Wbrew sloganom mówiącym o tym, że obecnie produkowane urządzenia są przyjazne środowisku bardziej niż te sprzed lat, ma to niewiele wspólnego z prawdą. Żywotność urządzeń jest nie tylko programowana, ale też producenci stosują różne sztuczki utrudniające czy wręcz uniemożliwiające naprawę.
- Pierwsza podstawowa sprawa, to brak schematów, bez których znacznie wydłuża się naprawa, co z kolei wpływa na koszt usługi - tłumaczy Kazimierz Klamann. - Producenci ich nie publikują lub są one niekompletne, a czasami nawet z błędami. W moim przekonaniu, celowymi. Na szczęście jest internet. Najczęściej korzystam z rosyjskich forów, gdzie można znaleźć informacje niedostępne na podobnych stronach europejskich. Poza tym rosyjscy internauci bywają bardzo pomocni. Rzadko kogoś wyśmiewają. Raczej zastanawiają się wspólnie, jak rozwiązać problem.
Pomocny bywa też kanał YouTube, na którym pasjonaci publikują filmiki instruktażowe.
- Pamiętam jak głowiłem się nad tym, jak otworzyć pewien telewizor - mówi właściciel serwisu. - Nie było żadnych śrub, widocznych zatrzasków.

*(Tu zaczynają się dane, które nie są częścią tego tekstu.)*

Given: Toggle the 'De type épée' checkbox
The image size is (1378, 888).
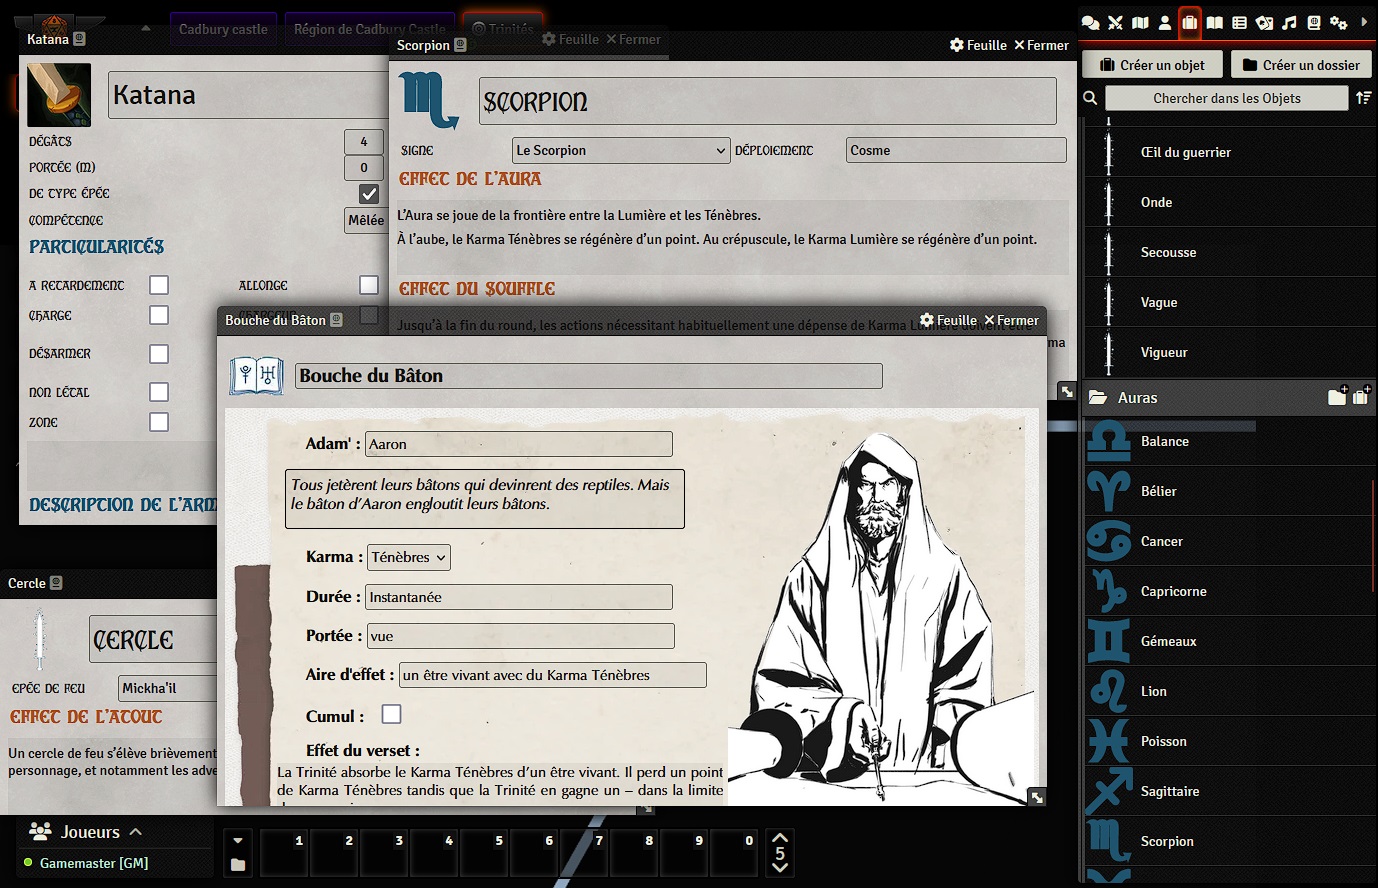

Kompletnie nic. Dosłownie oniemiałem, gdy znalazłem filmik pewnego Hindusa, który otwierał ten telewizor nożem. Okazało się, że obudowa była przytwierdzona taśmą dwustronną. Takich niespodzianek jest coraz więcej. Najgorszą z nich są ukryte zatrzaski, które w momencie otwarcia pękają.
Sporym kłopotem bywa brak niektórych części. Zwłaszcza mechanicznych. Problem jest dokuczliwy szczególnie w przypadku starszych urządzeń. Jest bowiem grono osób, które z nabożeństwem traktują stare urządzenia RTV, szczególnie te z czasów PRL-u.
- Jakiś czas temu trafił do mnie telewizor Rubin 714 - wspomina Klamann. - Jego właściciel powiedział, że mam go naprawić niezależnie od kosztów. Trafiają się też telewizory czarno-białe, które mimo upływu lat nadal działają, o czym za 40 lat nie będzie można powiedzieć o większości obecnie produkowanych telewizorów - przewiduje.
Nie jest też wykluczone, że za kilkadziesiąt lat zakłady naprawy będą rzadkością, a koszty usług niebywale wysokie. Dlaczego? Brakuje młodych ludzi, którzy chcieliby się temu poświecić. Zdecydowana większość elektroników zajmujących się tego typu usługami, to w najlepszym wypadku panowie w średnim wieku, którzy nie mają żadnych uczniów.